More corporate treasurers in small-and-midsize enterprises are replacing their “basic personal accounting system” (read: “spreadsheet“) with a more robust treasury management system (TMS), or at least contemplating it, according to a new report from The Aite Group.
What’s pushing them along?
Generally, the “need to run software applications that ensure agility and adaptability to continuously changing conditions,” writes the report’s author, Enrico Camerinelli.
Those conditions are both external (regulatory requirements, for example) and internal (new markets). There’s also the need to manage complex data transactions between multiple parties and institutions.
So, will there be a rush to adopt the TMS products of the vendors that cater to smaller organizations, like Chatham Financial, GTreasury, Infor, Sage, and TreasuryXpress?
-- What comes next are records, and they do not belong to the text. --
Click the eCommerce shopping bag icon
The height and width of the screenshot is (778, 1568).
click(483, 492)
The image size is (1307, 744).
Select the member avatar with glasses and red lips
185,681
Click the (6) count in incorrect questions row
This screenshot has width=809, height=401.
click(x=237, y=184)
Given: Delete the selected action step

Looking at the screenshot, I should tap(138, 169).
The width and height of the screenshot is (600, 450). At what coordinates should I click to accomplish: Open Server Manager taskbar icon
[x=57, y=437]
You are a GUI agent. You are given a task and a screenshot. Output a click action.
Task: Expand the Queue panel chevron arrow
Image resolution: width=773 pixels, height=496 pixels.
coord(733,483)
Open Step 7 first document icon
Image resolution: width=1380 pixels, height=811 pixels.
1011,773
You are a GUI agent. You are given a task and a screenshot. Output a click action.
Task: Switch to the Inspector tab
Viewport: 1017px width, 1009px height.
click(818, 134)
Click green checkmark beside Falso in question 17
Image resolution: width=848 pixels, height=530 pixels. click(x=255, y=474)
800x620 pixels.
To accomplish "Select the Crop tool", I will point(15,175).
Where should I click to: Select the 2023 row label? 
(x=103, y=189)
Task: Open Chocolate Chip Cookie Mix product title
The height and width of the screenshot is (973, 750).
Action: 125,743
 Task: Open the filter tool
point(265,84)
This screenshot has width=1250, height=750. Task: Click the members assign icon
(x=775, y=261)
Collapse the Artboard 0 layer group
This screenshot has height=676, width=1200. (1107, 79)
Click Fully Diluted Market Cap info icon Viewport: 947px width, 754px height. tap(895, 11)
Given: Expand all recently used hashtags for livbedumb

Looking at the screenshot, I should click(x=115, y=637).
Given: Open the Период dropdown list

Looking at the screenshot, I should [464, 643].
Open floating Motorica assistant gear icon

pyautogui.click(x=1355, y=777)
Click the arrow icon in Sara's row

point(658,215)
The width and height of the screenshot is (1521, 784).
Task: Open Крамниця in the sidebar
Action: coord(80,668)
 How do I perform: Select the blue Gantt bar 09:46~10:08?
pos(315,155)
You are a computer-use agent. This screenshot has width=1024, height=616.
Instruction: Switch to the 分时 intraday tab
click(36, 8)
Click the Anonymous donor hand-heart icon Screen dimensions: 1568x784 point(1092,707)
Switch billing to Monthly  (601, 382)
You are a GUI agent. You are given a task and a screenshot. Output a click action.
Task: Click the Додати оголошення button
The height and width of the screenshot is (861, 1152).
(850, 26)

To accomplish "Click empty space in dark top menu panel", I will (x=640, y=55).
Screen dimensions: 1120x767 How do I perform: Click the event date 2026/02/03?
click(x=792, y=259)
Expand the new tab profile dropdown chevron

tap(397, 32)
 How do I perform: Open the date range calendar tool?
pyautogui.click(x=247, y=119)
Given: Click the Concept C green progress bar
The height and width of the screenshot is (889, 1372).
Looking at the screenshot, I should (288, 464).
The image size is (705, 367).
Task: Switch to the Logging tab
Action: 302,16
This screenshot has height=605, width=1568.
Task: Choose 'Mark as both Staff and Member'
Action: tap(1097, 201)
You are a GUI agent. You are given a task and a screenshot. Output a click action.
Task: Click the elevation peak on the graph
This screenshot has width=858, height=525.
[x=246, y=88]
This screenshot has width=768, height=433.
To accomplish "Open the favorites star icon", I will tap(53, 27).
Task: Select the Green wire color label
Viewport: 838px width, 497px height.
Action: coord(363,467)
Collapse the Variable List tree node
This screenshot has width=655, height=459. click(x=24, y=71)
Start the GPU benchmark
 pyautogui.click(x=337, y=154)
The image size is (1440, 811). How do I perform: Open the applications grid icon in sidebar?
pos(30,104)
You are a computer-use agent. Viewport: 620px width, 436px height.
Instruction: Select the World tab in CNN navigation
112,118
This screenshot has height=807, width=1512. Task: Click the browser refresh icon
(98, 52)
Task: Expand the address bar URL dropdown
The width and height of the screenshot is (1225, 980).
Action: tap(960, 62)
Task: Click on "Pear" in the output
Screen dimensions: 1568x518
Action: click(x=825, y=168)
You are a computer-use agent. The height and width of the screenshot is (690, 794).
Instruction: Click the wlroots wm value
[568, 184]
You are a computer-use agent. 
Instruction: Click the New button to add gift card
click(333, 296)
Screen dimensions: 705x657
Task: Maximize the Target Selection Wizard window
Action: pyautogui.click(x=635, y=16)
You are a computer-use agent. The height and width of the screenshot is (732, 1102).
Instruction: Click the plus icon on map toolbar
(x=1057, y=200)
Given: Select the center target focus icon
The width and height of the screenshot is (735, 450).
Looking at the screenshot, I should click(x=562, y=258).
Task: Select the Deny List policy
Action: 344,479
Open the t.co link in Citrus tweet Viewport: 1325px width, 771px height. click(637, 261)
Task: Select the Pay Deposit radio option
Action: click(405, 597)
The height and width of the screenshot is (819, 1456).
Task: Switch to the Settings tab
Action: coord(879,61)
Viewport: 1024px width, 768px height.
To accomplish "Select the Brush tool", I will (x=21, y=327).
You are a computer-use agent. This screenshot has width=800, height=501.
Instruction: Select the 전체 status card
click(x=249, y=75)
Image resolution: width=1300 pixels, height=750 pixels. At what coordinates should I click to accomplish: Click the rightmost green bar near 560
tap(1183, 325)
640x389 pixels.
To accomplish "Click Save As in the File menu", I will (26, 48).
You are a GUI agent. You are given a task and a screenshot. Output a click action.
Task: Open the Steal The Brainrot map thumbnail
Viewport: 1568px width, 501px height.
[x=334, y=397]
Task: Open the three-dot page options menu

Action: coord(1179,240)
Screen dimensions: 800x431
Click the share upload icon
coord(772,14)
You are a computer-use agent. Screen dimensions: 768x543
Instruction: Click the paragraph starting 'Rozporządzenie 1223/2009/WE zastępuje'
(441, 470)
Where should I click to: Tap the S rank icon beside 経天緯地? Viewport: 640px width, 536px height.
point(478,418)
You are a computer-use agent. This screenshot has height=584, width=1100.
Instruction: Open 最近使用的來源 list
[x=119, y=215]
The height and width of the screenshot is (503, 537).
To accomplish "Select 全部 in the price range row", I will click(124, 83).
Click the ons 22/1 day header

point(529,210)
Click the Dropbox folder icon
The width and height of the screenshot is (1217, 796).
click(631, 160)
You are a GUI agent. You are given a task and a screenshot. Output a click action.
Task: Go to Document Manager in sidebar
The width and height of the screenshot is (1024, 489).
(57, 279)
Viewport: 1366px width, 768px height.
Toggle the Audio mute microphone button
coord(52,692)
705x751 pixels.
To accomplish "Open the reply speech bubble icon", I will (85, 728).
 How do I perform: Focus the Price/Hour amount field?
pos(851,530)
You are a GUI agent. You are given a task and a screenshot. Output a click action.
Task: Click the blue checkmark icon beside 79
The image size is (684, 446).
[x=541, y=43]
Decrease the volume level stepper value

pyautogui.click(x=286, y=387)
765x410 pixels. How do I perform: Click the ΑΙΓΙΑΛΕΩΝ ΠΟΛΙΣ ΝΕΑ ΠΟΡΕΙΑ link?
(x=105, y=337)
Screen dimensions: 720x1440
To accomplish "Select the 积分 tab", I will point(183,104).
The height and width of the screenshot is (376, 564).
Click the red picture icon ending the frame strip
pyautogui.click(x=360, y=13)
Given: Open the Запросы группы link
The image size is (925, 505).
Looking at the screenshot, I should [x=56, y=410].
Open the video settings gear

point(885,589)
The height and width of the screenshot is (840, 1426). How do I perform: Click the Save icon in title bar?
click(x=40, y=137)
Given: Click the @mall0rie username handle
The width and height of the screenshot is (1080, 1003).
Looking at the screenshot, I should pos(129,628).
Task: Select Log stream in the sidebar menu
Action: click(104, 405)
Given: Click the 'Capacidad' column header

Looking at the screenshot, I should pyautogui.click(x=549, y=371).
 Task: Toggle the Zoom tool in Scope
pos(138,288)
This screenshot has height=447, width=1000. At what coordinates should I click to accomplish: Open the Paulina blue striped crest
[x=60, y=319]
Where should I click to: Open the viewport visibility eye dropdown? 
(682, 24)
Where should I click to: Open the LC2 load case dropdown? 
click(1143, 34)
On the regulatory side, the General Data Protection Regulation (GDPR) coming into force in May 2018 could get treasurers highly motivated.
The EU law “will require a complete review of how client and supplier data is managed, triggering a review of a company’s client management segmentation strategy that will directly affect payables and receivables management policies,” Camerinelli explains.
“Treasurers will be forced to determine whether they should only comply with this regulation or use it as an opportunity to overhaul their systems.”
However, the more evergreen needs of a modern treasury department are likely to be of greater influence in the adoption of TMS products.
They include the need to streamline bank reconciliations (by eliminating manually intensive tasks) and the automation of cash forecasting to anticipate cash inflows and outflows. (The latter requires multibank connectivity.)
“Only a holistic view of all bank account positions enables a corporate treasury office to assess availabilities of or needs for cash,” according to Camerinelli.
Once treasury starts managing internal cash and liquidity in a more sophisticated manner, of course, those operations “must be reflected in reporting summaries required both by external auditors and — more strategically relevant — by company decision-makers.” And production of those reports needs to be automated so they are timely.
Outside of the internal workings of treasury, there are also business drivers causing movement off of Excel and into a TMS, according to Aite Group’s interviews with corporate treasurers.
Almost all corporate treasurers at companies with $500 million in revenue or less point to the need for a more robust TMS to manage a company’s expansion.
About three in four point to a “new treasurer who finds the company using Excel and decides it’s necessary to move to a TMS.”
And three in five treasurers mention a commitment to managing risks better and establishing stricter controls.
While treasury departments have plenty of motivation to jettison Excel, the migration will happen slowly, especially for companies with $250 million in revenue or less, according to Aite.
About half of the treasurers Aite interviewed are still using spreadsheets instead of a TMS. The analyst firm estimates that group will represent only a slightly smaller slice of treasurers in 2020, 45%. About 22% will be using a TMS by 2020, up from 18% today.
What’s the holdup? While there are important factors convincing treasurers to opt for a TMS, “a number of equally important factors keep corporate treasurers more conservative and make them prefer the status quo,” writes Camerinelli.
A big factor is “the fear of moving on to an overly complicated [treasury management] system,” one that’s not as simple and easy-to-use as Excel. Treasurers also like that Excel allows for ad-hoc analyses and is an “easier forecasting tool to use.”
Finally, it appears one-fifth of small and mid-size company treasurers have been burned before: when persuaded to adopt a previous TMS, they were dissatisfied with the results.
The Aite Group report, released on Wednesday, is called, “Moving from Electronic Spreadsheets to Treasury Management Systems.”